[Stored data]
★ ★ ★

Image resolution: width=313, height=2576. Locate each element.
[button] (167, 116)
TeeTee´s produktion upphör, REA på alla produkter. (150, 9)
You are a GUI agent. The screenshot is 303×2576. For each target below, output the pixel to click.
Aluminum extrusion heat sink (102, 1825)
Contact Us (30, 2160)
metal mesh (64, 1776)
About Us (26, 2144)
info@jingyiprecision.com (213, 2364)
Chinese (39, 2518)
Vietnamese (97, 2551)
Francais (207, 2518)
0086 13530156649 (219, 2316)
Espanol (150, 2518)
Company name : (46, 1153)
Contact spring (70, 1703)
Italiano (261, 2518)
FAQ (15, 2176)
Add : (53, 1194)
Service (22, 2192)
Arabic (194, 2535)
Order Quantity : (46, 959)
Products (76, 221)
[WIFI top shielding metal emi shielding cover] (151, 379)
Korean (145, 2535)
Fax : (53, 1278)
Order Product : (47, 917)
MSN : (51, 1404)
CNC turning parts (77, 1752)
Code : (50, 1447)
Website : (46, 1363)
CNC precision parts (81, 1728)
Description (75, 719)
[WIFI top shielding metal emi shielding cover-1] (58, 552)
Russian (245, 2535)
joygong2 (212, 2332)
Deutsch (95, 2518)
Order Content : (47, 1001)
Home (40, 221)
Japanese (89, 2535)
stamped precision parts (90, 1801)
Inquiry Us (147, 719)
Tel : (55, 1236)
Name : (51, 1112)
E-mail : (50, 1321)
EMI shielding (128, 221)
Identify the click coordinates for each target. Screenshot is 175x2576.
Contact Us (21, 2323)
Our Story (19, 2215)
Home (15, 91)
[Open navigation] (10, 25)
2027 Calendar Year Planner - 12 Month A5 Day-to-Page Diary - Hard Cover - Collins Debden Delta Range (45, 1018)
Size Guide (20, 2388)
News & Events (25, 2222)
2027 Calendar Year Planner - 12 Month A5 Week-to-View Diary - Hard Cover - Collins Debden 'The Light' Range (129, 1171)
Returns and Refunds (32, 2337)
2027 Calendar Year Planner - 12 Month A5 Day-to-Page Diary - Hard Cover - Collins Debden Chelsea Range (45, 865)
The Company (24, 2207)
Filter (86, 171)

★ ★ ★

▶ **Task objective**
All of the lines above are to be restated word for word.

▶ **Result**
Image resolution: width=313, height=2576. Locate each element.
[button] (167, 116)
TeeTee´s produktion upphör, REA på alla produkter. (150, 9)
You are a GUI agent. The screenshot is 303×2576. For each target below, output the pixel to click.
Aluminum extrusion heat sink (102, 1825)
Contact Us (30, 2160)
metal mesh (64, 1776)
About Us (26, 2144)
info@jingyiprecision.com (213, 2364)
Chinese (39, 2518)
Vietnamese (97, 2551)
Francais (207, 2518)
0086 13530156649 (219, 2316)
Espanol (150, 2518)
Company name : (46, 1153)
Contact spring (70, 1703)
Italiano (261, 2518)
FAQ (15, 2176)
Add : (53, 1194)
Service (22, 2192)
Arabic (194, 2535)
Order Quantity : (46, 959)
Products (76, 221)
[WIFI top shielding metal emi shielding cover] (151, 379)
Korean (145, 2535)
Fax : (53, 1278)
Order Product : (47, 917)
MSN : (51, 1404)
CNC turning parts (77, 1752)
Code : (50, 1447)
Website : (46, 1363)
CNC precision parts (81, 1728)
Description (75, 719)
[WIFI top shielding metal emi shielding cover-1] (58, 552)
Russian (245, 2535)
joygong2 (212, 2332)
Deutsch (95, 2518)
Order Content : (47, 1001)
Home (40, 221)
Japanese (89, 2535)
stamped precision parts (90, 1801)
Inquiry Us (147, 719)
Tel : (55, 1236)
Name : (51, 1112)
E-mail : (50, 1321)
EMI shielding (128, 221)
Identify the click coordinates for each target. Screenshot is 175x2576.
Contact Us (21, 2323)
Our Story (19, 2215)
Home (15, 91)
[Open navigation] (10, 25)
2027 Calendar Year Planner - 12 Month A5 Day-to-Page Diary - Hard Cover - Collins Debden Delta Range (45, 1018)
Size Guide (20, 2388)
News & Events (25, 2222)
2027 Calendar Year Planner - 12 Month A5 Week-to-View Diary - Hard Cover - Collins Debden 'The Light' Range (129, 1171)
Returns and Refunds (32, 2337)
2027 Calendar Year Planner - 12 Month A5 Day-to-Page Diary - Hard Cover - Collins Debden Chelsea Range (45, 865)
The Company (24, 2207)
Filter (86, 171)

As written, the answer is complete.